GRANDES CENTROS URBANOS: UM OLHAR SOBRE OS


INDÍGENAS NA CIDADE DE PORTO ALEGRE

Giselda Siqueira da Silva Schneider1


Francisco Quintanilha Verás Neto2

Resumo: A presente pesquisa objetiva tratar da (in)visibilidade dos direitos indígenas


nos grandes centros urbanos, em especial sobre os indígenas na cidade de Porto Alegre.
Almeja-se confrontar no âmbito social o idealizado no âmbito da lei, no sentido de
sensibilização para a situação de tais culturas nos espaços urbanos. E mais, enfrentar a
questão da (in)visibilidade e do preconceito racial e cultural contra os indígenas
desconstruindo-se teses assimilacionistas, torna-se essencial para levantar a necessidade
de políticas públicas efetivas para estas populações segregadas ao longo dos últimos
quinhentos anos. Adota-se a metodologia da revisão bibliográfica, com a leitura e
fichamento crítico, bem como o uso de imagens. Assim, defende-se a cidade como um
espaço de convivência plural e intercultural para a expressão de todos os indivíduos.

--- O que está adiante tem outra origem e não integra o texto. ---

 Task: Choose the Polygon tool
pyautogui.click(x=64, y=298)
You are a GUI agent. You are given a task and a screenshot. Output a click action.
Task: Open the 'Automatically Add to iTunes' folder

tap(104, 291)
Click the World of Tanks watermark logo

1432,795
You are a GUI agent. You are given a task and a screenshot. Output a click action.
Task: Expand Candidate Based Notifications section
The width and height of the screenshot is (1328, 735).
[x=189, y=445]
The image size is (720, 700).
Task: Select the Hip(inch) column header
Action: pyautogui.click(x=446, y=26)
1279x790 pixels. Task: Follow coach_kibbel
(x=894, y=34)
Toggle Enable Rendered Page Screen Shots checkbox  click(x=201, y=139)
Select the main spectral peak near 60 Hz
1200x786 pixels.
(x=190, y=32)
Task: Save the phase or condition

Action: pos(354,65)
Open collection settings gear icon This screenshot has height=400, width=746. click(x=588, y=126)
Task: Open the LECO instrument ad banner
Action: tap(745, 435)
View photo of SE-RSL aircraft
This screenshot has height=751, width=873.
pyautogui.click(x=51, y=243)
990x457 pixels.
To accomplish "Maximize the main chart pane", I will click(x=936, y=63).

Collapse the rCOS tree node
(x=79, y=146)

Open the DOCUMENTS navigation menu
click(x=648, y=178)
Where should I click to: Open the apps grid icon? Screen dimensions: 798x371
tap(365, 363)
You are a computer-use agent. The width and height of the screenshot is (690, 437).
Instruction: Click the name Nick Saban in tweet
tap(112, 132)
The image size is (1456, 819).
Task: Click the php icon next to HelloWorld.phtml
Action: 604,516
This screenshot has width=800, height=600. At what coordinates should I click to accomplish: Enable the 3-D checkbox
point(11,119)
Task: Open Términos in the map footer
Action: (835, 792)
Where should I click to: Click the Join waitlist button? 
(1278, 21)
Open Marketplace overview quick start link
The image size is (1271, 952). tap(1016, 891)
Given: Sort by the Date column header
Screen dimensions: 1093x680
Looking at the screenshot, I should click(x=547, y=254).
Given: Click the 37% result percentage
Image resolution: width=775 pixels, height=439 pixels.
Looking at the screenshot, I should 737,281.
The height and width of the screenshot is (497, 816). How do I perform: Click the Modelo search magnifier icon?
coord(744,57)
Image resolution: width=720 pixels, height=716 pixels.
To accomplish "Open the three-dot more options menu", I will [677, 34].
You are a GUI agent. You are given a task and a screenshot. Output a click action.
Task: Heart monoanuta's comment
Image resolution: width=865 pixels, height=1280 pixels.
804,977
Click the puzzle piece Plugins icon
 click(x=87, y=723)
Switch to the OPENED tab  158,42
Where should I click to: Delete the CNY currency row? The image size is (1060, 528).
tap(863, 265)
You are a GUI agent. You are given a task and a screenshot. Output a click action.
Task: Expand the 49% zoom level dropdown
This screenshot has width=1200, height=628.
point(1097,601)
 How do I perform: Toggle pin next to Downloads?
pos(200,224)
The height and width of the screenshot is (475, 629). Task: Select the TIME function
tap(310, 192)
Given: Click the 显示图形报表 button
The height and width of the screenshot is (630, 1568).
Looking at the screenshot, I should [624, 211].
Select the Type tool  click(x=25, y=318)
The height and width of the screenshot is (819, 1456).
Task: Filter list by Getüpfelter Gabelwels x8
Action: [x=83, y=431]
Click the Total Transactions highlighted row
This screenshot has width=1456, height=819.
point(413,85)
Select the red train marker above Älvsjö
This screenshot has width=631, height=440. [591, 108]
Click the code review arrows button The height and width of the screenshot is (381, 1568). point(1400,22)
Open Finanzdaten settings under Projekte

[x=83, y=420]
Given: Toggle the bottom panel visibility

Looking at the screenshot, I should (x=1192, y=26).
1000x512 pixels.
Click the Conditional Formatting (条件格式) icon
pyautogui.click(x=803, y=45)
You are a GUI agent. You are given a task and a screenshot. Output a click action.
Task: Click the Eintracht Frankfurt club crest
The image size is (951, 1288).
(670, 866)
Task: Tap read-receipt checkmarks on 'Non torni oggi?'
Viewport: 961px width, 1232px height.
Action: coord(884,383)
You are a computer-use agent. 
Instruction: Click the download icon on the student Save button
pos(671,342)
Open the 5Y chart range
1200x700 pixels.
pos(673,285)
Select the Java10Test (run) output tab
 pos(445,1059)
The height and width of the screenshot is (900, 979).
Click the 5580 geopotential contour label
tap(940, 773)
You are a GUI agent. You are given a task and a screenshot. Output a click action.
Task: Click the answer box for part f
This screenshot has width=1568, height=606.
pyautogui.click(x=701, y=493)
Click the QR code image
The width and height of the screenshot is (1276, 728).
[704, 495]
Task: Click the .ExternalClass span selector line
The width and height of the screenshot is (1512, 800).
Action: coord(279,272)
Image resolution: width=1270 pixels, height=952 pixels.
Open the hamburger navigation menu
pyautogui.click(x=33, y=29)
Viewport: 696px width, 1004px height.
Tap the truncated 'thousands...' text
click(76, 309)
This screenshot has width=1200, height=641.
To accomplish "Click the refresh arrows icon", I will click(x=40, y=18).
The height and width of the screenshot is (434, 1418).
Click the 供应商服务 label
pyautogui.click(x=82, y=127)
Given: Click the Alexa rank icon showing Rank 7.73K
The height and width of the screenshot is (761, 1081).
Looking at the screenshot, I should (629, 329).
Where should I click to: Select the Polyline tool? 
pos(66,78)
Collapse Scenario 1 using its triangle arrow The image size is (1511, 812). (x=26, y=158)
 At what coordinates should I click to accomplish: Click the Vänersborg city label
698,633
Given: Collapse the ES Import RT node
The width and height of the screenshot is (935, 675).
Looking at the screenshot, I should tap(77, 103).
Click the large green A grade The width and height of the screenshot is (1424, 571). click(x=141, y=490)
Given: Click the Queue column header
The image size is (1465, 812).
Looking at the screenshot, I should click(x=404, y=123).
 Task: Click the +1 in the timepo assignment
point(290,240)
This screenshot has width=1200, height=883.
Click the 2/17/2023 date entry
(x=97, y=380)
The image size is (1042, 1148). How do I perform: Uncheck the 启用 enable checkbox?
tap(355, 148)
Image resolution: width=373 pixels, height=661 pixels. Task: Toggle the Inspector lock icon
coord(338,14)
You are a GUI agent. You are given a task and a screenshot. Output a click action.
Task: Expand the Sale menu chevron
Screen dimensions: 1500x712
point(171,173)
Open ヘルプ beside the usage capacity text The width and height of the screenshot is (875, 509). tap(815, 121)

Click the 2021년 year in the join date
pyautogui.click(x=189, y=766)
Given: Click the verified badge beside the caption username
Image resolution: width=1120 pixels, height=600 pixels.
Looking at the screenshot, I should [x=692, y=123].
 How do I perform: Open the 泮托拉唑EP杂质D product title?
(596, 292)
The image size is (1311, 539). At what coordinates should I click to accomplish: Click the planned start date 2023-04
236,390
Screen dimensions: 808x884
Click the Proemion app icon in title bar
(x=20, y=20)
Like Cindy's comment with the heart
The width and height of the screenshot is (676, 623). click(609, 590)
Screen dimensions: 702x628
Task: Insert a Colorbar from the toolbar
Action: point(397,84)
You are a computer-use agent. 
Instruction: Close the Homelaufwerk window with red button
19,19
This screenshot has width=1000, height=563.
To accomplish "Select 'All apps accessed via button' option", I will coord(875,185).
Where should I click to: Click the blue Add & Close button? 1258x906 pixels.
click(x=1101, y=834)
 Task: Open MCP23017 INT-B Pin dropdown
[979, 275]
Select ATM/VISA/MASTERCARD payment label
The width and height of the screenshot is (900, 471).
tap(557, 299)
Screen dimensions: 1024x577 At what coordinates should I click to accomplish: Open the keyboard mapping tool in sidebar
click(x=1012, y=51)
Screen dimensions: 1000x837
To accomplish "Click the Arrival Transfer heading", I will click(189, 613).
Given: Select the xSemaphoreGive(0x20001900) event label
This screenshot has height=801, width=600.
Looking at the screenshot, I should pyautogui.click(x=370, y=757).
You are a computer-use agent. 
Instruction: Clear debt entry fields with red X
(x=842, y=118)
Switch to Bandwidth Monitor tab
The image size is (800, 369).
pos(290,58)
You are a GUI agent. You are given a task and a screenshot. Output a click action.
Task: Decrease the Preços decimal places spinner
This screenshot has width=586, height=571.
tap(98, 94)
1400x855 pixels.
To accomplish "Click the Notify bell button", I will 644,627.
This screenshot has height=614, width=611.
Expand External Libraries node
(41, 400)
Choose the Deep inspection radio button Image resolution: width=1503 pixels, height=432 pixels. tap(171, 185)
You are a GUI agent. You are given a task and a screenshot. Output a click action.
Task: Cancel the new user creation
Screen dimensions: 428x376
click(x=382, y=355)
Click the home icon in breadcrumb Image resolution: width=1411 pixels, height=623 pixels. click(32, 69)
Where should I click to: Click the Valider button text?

Palavras-Chave: (In)Visibilidade; Direitos; Indígenas; Cidade; Políticas.

Introdução
A presença indígena nas cidades tema de grande controvérsia ante a visão e
imagem estereotipada de que o índio uma vez ligado à natureza necessariamente deveria
estar apartado do convívio humano. O que se evidencia, conforme as raízes históricas e
de dominação cultural que permearam o processo de colonização do Brasil pelos
europeus, é que na visão de muitos quando o indígena está no espaço urbano, logo o
mesmo “deixa de ser índio”.
No entanto, dados oficiais apontam uma forte e expressiva presença indígena
nos centros urbanos do país, o que surpreende visto a existência de poucas iniciativas e
elaboração de políticas públicas que incluam a questão dos direitos assegurados
constitucionalmente a tais povos. O que persiste é a invisibilidade dos direitos indígenas
na cidade, pois que segundo os ditames da cultura e saberes predominantes a presença
dos índios nesse espaço figura como algo ilegítimo.

1
Universidade Federal do Rio Grande (FURG); Mestra em História (UPF); Mestranda em Direito e
Justiça Social (PPGD/FURG); E-mail: [email protected].
2
Universidade Federal do Rio Grande (FURG); Doutor em Direito (UFPR); Professor Associado da
Faculdade de Direito (FADIR/FURG) e do Mestrado em Direito e Justiça Social (PPGD/FURG); E-mail:
[email protected].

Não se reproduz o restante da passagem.